An emergency generator caught fire at a data center in Ogden, Utah over the Easter weekend, causing the full shutdown of the data center and lengthy outages for customers. The incident at a WebNX facility comes a month after a more serious fire that destroyed an entire OVH data center in Strasbourg, France.
Dedicated server hosting firm WebNX says a backup generator experienced a “catastrophic failure” Sunday afternoon, and fire officials opted to cut power to the entire building. The company says a small number of servers may have suffered water damage as emergency crews battled the generator fire.
“Sunday afternoon the city power was disrupted and, as designed, our backup generators automatically switched on,” the company said. “However, during that transition, one of our backup generators that had been recently tested and benchmarked specifically for this situation experienced a catastrophic failure, caught fire, and as a result initiated the fire suppression protocol.
“Customers servers in one of our main bays were exposed to water and possible damage may have occurred,” WebNX added. “No fire damage was inflicted on customer servers. The majority of hardware in the entirety of our data center was spared, but there are machines that need to be inspected for water damage, and possibly rebuilt.”

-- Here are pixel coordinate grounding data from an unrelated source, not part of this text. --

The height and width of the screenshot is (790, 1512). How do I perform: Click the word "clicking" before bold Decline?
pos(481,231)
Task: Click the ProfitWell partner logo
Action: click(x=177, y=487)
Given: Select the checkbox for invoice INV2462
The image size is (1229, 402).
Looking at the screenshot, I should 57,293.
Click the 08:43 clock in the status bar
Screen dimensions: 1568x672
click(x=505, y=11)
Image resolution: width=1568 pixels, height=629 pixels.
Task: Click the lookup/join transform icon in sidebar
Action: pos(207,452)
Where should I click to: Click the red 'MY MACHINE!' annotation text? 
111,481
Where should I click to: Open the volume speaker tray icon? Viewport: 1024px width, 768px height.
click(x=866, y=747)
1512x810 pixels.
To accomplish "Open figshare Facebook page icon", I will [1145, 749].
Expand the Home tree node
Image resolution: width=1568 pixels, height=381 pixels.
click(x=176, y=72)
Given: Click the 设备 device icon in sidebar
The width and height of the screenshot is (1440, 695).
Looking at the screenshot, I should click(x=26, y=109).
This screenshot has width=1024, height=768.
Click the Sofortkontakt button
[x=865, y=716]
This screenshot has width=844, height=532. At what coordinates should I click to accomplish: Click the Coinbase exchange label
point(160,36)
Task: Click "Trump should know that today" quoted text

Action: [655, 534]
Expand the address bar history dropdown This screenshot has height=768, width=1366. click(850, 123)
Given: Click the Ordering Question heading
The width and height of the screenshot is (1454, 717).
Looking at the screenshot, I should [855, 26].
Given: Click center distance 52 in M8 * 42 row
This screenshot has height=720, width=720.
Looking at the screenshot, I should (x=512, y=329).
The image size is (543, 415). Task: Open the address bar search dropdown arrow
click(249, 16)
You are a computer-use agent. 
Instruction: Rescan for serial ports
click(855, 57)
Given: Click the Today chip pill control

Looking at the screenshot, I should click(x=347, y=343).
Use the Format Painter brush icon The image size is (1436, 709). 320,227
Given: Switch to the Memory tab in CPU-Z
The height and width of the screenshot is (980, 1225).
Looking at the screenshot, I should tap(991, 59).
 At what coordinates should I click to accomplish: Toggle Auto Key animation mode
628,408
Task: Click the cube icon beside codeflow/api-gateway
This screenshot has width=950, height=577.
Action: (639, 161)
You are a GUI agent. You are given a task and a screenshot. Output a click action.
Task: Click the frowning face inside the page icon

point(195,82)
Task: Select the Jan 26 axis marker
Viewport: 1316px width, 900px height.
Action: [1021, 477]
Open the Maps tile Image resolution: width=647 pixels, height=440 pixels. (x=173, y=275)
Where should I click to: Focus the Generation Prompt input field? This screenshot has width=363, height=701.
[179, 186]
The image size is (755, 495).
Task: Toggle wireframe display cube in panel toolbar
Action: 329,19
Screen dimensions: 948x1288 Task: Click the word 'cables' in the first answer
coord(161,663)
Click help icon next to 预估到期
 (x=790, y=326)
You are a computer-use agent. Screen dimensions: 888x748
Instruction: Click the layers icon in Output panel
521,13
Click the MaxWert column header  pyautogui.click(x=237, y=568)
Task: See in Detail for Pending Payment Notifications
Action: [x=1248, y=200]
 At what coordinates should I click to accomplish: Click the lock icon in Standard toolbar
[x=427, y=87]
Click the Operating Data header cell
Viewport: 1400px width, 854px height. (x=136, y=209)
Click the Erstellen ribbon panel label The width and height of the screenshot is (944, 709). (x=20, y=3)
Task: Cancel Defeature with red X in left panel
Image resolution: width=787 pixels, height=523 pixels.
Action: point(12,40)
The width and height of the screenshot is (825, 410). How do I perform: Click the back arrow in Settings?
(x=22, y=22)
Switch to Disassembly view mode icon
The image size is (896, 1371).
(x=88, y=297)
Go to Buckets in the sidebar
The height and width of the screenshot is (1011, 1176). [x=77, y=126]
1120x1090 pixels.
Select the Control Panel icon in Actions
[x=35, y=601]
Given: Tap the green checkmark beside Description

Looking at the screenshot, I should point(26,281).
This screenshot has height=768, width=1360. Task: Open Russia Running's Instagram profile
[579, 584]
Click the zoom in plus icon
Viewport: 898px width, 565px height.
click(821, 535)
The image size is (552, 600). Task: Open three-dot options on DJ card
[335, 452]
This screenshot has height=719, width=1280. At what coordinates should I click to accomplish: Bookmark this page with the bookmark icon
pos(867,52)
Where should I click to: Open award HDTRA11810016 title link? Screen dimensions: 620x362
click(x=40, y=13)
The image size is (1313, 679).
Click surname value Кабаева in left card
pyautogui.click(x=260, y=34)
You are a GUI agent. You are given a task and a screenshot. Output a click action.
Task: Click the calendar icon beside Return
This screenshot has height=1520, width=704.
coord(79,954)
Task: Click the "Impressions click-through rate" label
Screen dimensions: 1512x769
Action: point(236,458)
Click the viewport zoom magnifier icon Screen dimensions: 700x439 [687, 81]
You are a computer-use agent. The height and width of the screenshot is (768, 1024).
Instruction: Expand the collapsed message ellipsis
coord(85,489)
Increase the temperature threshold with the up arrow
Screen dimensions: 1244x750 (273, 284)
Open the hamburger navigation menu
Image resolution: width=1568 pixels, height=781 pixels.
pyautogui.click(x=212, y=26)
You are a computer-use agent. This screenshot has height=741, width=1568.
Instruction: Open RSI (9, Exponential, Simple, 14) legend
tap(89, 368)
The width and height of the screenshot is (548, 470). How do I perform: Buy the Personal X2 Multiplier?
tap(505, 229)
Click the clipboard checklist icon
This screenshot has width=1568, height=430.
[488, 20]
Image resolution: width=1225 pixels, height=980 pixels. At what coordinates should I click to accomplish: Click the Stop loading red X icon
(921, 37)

WebNX has been providing regular customer updates through its Facebook page and web site and said it is still working on restoring full power and restarting customer servers. As of Wednesday afternoon, the company said many servers were back online, and that they were working through issues on remaining servers that were damaged in the incident.
“The majority of hardware in the entirety of our data center was spared, but there are machines that need to be inspected for water damage, and possibly rebuilt,” WebNX said in an update Wednesday. “Timelines are difficult to predict at any stage and many clients’ servers won’t be back online for several weeks.”
“If you are unable to access your server, it can be assumed it is currently down and will remain so until it can be inspected for any damage in the coming weeks. We are optimistic that the vast majority of data stored on these servers is recoverable. Several servers racked in the vicinity of the incident have resumed operation without trouble.”
The company’s roots date to the early Internet BBS days, and it launched its web hosting operation in 1999. The company operates data centers in Downtown Los Angeles and in Ogden, where it has a 100,000 square foot data center.
Fire Risk and Lessons for the Data Center Industry
The incident, which was first reported by The Register, comes a month after an OVH data center was destroyed by fire, with a second data center on the campus ultimately being shuttered due to damage from the fire.
The March 9 event in France also has caused extended downtime for customers, as fire officials turned off for the entire four-building campus. Once the site was secured, OVH began a cleanup effort with plans to restore service at the remaining three data centers.
Fires that consume an entire data center building are rare due to the industry’s standard use of data center fire suppression technology, which is designed to detect smoke and then deploy suppressants (either water or chemical agents) to extinguish the fire and contain the damage to a small area.
But the WebNX event will likely intensify the data center industry’s efforts to re-evaluate assumptions about fire protection in the wake of the fire at OVH. On this front, two recent columns are worth noting:
- In Learning From the OVHcloud Data Center Fire, Andy Lawrence of The Uptime Institute says there have been 25 data center fires in recent industry history, including 11 which have not been publicly reported. Lawrence reviews the known details from the OVH event and highlights some design and operational issues for other data center providers to consider.
- In Give OVH a Break and Use the Data Center Fire as A Teachable Moment, Dennis Cronin of DCIN (the Data Center Incident Reporting Network) writes that the OVH incident “should not be assumed unique to OVH. Everyone in the global data center industry has something to learn from this disaster and probably many things to learn. This includes clients, support vendors, designers, contractors, and staff. It will be a tragedy if the facts and the lessons learned are restricted to a small exclusive group and not shared with the data center industry.”